HTTP Archive: Top 100, Top 1000 & compare stats

May 12, 2011 3:29 am | 2 Comments

Right now the HTTP Archive analyzes the world’s top 17,000 web pages gathering information about the site’s construction. It’s interesting data, especially for a performance junkie like me. Subsetting the data for comparisons is a challenge given the numerous ways this long list of URLs could be sliced.

This past week I added two new subsets: Top 100 and Top 1000. So now when you go to the Trends and Stats pages you have the following choices:

  • All – The entire set of ~17K web pages but the exact URLs might vary from run to run due to errors, etc.
  • intersection – The set of URLs for which data was gathered in every run. Right now there are ~15K that have data in every run so far. This is great for apples-to-apples comparisons.
  • Top 100 – The world’s Top 100 based on Alexa.
  • Top 1000 – The world’s Top 1000 based on Alexa.

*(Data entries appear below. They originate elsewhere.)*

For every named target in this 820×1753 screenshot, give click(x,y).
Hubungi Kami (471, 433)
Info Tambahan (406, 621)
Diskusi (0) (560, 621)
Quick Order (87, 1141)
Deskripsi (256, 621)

There are some amazing differences between these sets of sites. To make it easier to explore these differences I added the Compare Stats page. You can pick two different runs and sets of URLs and see their stats charts side-by-side. I’m amazed at some of the differences between the Top 100 and Top 1000 for stats from the April 30 2011 run:

  • total bytes downloaded: 401 kB vs 674 kB (Top 100 vs Top 1000)
  • use of jQuery: 27% vs 43%
  • use of Google Analytics: 25% vs 52%
  • pages using Flash: 35% vs 49%
  • resources with no caching headers: 26% vs 41%

Top 100 Bytes Downloaded

Top 1000 Bytes Downloaded

One takeaway is that stats that are critical for good performance (bytes downloaded, caching) worsen when we expand from the Top 100 to the Top 1000. What happens if we look further down the tail at “All”? I encourage you to check it out yourself and see how your site compares.

2 Responses to HTTP Archive: Top 100, Top 1000 & compare stats

  1. Ive noticed there is a stronger correlation of page load time to size transferred than connections made. How does this affect your stance in High Performance Websites to connections being the highest contributing factor to page load time?

  2. @Anthony: They’re both important. Make sure to checkout the stats correlating various signals to load time and render time. Feel free to post another comment with a link to your data analysis.